[Dataset excerpts]
- Opening Delimiter -

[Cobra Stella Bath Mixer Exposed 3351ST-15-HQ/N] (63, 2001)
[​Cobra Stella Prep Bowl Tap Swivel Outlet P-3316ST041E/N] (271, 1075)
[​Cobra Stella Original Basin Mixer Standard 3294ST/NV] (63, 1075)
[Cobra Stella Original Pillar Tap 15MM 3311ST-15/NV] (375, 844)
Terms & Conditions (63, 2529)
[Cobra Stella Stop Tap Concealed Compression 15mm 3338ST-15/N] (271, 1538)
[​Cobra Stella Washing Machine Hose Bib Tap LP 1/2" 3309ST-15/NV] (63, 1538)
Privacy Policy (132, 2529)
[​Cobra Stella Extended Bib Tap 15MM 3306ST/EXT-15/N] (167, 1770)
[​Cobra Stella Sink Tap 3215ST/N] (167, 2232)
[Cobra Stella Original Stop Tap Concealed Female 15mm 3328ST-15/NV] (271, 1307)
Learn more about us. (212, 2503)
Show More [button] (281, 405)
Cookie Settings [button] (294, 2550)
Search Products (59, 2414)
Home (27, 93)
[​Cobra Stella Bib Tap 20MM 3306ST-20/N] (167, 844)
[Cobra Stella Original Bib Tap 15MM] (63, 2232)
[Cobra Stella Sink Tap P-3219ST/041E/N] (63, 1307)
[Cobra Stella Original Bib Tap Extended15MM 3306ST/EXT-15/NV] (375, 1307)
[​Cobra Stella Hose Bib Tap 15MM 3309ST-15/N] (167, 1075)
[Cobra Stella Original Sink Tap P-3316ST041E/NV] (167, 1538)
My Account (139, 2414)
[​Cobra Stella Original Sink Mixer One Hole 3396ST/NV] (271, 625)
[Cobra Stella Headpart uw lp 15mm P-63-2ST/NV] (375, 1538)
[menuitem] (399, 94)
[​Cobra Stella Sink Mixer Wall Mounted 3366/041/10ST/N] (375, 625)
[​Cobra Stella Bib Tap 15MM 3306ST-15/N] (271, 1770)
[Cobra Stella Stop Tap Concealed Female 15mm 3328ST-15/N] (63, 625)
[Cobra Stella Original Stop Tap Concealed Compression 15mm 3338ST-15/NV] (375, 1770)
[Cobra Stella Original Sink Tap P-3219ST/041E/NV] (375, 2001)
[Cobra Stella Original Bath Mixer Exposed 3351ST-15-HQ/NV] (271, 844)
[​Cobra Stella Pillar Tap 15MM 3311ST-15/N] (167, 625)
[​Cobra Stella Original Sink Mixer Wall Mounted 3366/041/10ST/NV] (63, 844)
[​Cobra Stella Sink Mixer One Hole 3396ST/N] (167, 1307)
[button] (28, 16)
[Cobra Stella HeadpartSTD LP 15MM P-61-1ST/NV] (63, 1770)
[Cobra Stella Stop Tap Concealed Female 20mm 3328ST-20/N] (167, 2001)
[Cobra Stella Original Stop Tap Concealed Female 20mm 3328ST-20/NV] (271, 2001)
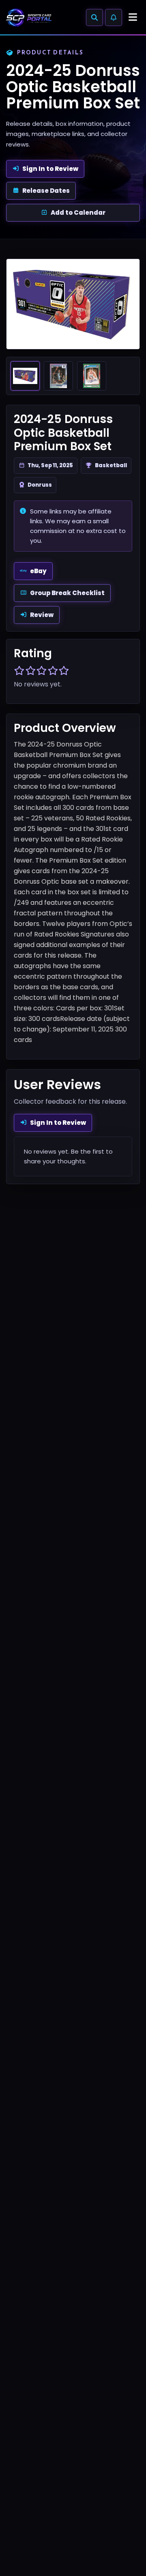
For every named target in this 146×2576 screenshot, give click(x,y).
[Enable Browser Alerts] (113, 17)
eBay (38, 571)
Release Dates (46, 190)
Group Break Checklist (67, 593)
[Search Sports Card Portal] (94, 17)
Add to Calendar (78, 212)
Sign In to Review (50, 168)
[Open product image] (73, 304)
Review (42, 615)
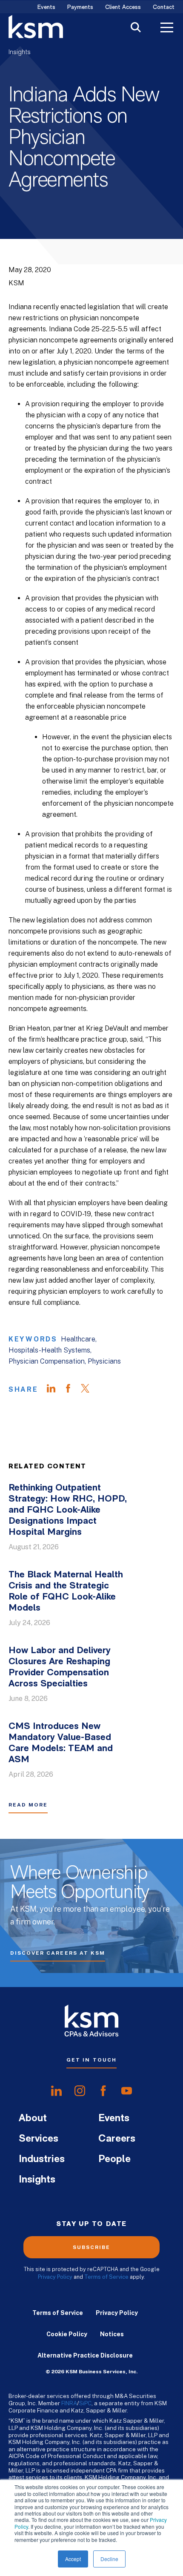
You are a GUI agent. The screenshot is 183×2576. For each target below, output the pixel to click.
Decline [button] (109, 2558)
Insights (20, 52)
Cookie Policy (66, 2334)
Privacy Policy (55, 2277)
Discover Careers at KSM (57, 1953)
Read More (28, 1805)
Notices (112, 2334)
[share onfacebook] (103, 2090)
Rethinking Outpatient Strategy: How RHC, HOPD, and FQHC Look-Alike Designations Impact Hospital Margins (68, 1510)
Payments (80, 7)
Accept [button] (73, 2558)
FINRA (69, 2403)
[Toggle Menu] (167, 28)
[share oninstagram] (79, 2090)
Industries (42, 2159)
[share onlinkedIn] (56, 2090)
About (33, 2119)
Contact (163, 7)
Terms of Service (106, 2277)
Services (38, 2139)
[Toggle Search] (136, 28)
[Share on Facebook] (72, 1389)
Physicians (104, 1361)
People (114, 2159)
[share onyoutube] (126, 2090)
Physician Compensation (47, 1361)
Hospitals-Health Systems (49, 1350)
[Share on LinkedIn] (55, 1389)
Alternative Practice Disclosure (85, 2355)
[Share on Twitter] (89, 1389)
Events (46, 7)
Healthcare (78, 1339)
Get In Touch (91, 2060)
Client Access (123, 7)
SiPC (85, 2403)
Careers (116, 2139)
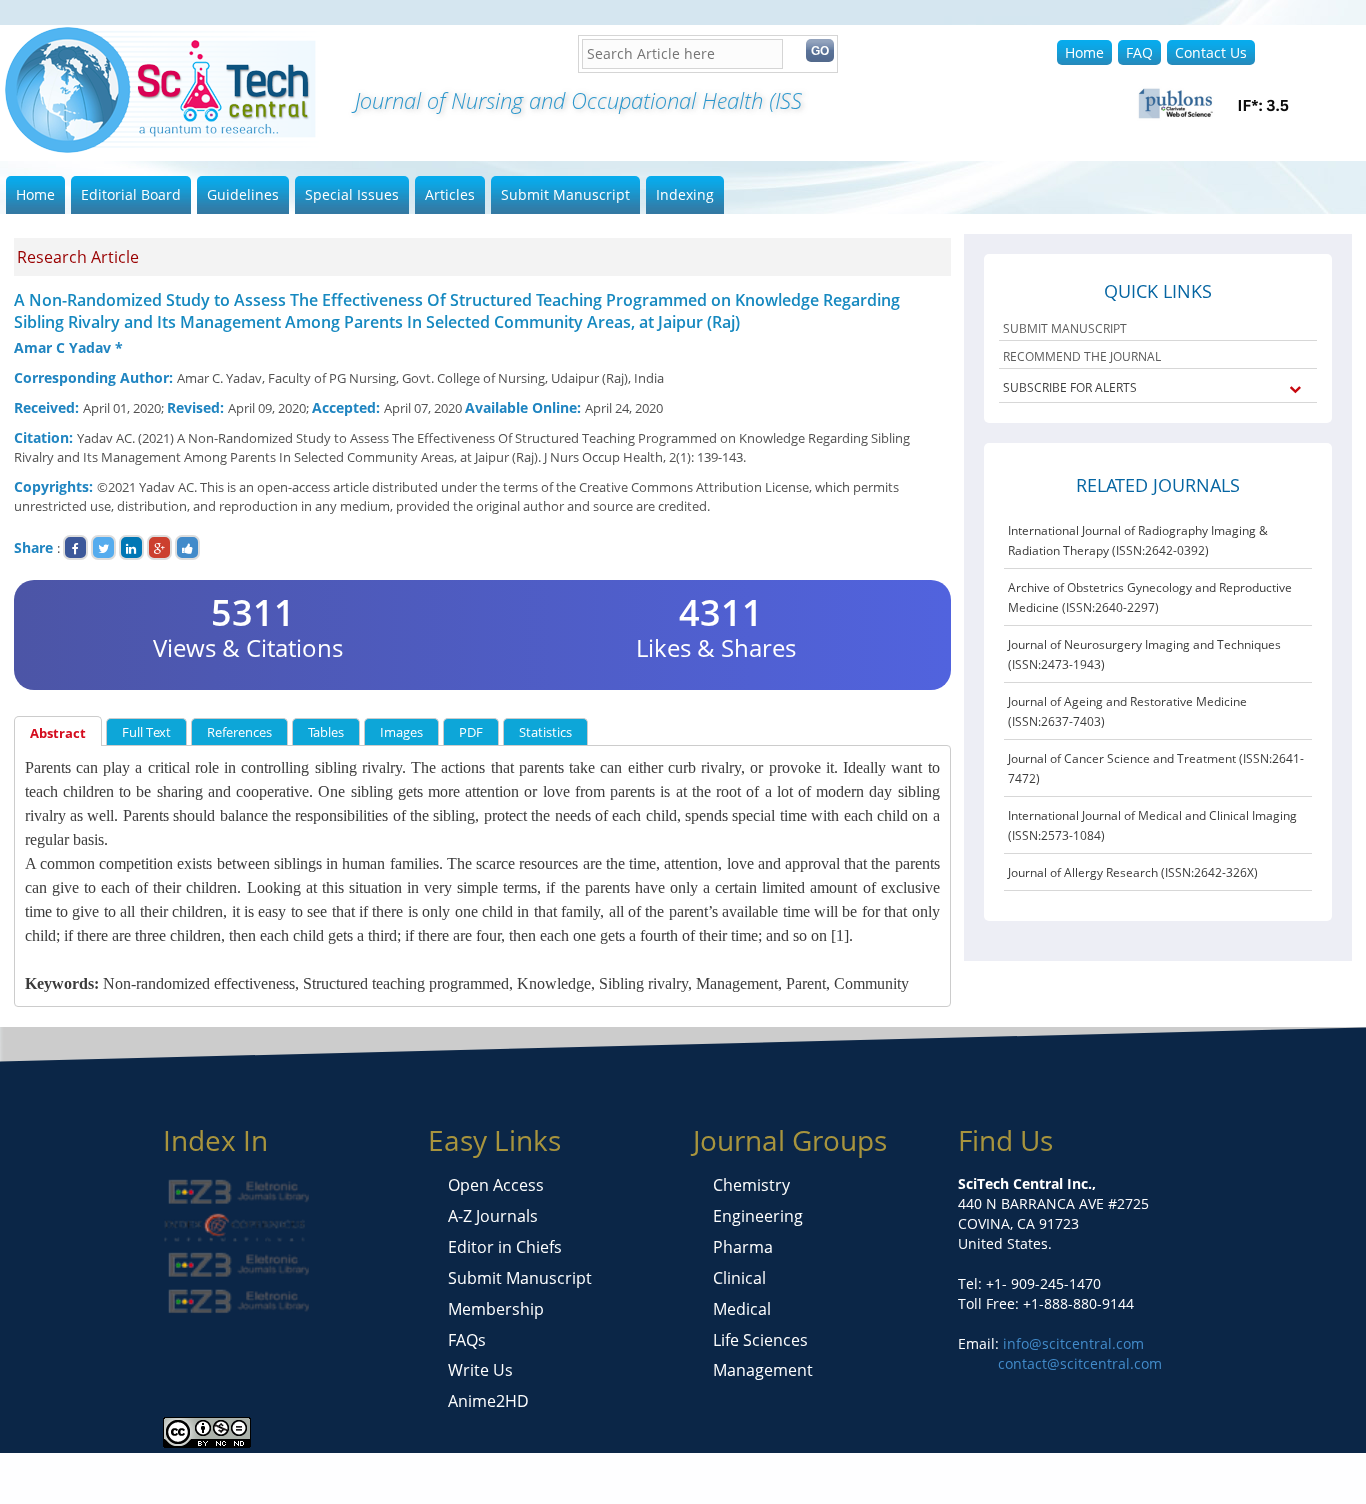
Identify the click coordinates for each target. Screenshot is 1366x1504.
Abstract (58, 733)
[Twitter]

- Closing Delimiter -

# Task prompt:
Print, from the entries above, the line with "You are a GUI", the line with "FINRA (69, 2403)" and all lines between them, exactly and with nothing else.

# Exercise solution:
You are a GUI agent. The screenshot is 183×2576. For each target below, output the pixel to click.
Decline [button] (109, 2558)
Insights (20, 52)
Cookie Policy (66, 2334)
Privacy Policy (55, 2277)
Discover Careers at KSM (57, 1953)
Read More (28, 1805)
Notices (112, 2334)
[share onfacebook] (103, 2090)
Rethinking Outpatient Strategy: How RHC, HOPD, and FQHC Look-Alike Designations Impact Hospital Margins (68, 1510)
Payments (80, 7)
Accept [button] (73, 2558)
FINRA (69, 2403)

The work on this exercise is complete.